DECISION OF THE BOARD; December 29, 2000
[1]. The style of cause is hereby amended to reflect the correct name of the responding party: “Wilson Memorial General Hospital”.
[2]. There do not appear to be any remaining issues in dispute in this displacement application for certification.
[3]. Having regard to the agreement of the applicant and the responding party, the Board finds that:
all employees of the Wilson Memorial General Hospital, in the District of Thunder Bay, regularly employed for not more than twenty-two and one-half (22 1/2 ) hours per week, in the classifications listed on Schedule “A” attached in the Full-Time Collective Agreement, and students employed during the school vacation period, save and except supervisors, persons above the rank of supervisor, professional medical staff, graduate nursing staff, undergraduate nurses, graduate pharmacists, under-graduate pharmacists, graduate dietitians, student dietitians, technical personnel, office and clerical staff, those covered by subsisting Collective Agreements, ambulance drivers who function on a voluntary basis, laboratory technicians, assistant laboratory technicians and X-ray technicians,
constitute a unit of employees of the responding party appropriate for collective bargaining.

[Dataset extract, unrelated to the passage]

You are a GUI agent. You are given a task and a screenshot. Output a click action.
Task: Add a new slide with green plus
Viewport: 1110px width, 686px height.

[4]. On the taking of the representation vote directed by the Board, more than fifty per cent of the ballots cast by employees in the bargaining unit were cast in favour of the applicant.
[5]. A certificate will issue to the applicant.

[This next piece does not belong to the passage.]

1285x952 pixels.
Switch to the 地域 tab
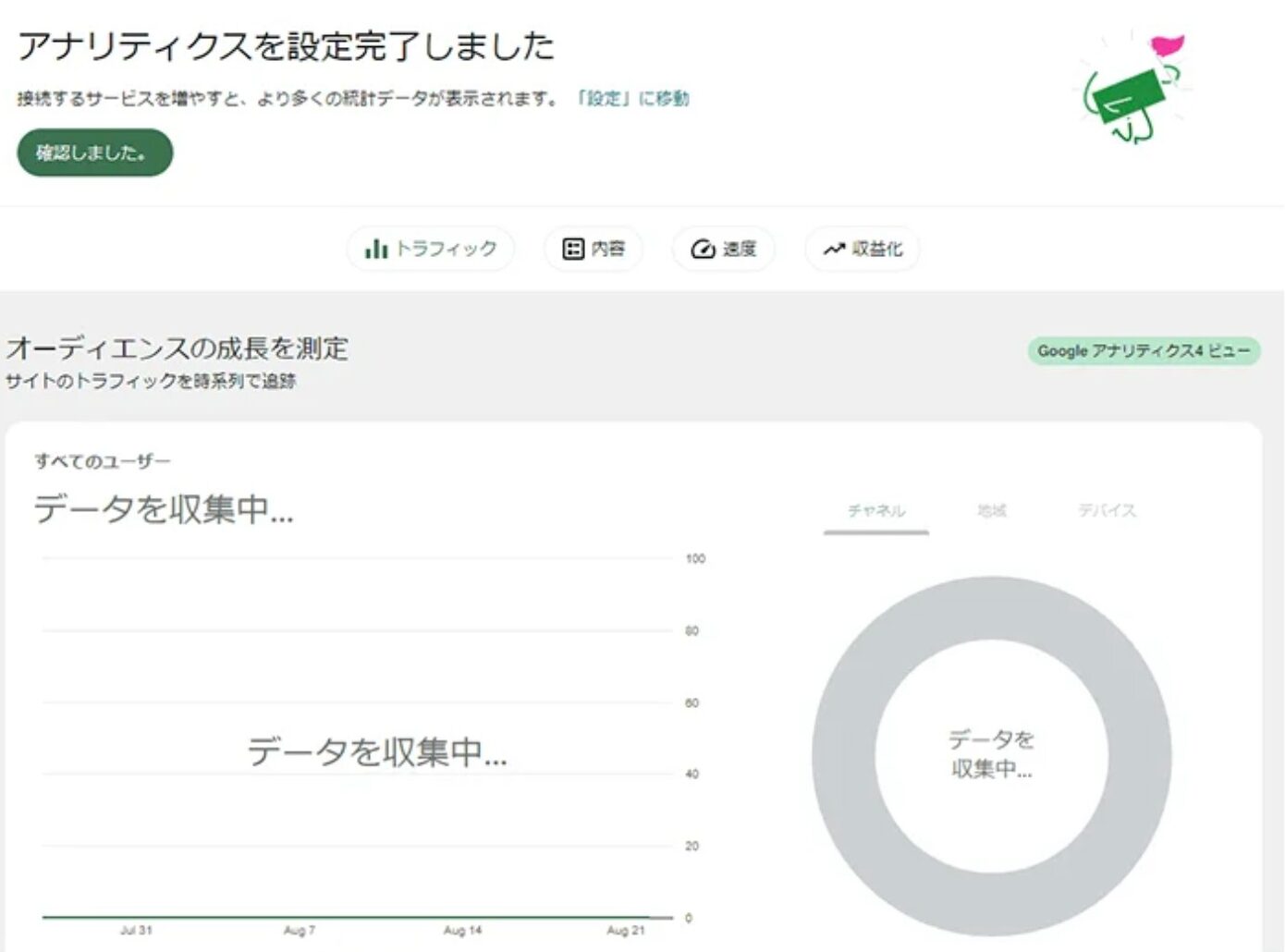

[6]. The Registrar will destroy the ballots cast in the representation vote taken in this matter following the expiration of 30 days from the date of this decision unless a statement requesting that the ballots should not be destroyed is received by the Board from one of the parties before the expiration of such 30 day period.
[7]. Meeting and hearing dates set previously are hereby cancelled.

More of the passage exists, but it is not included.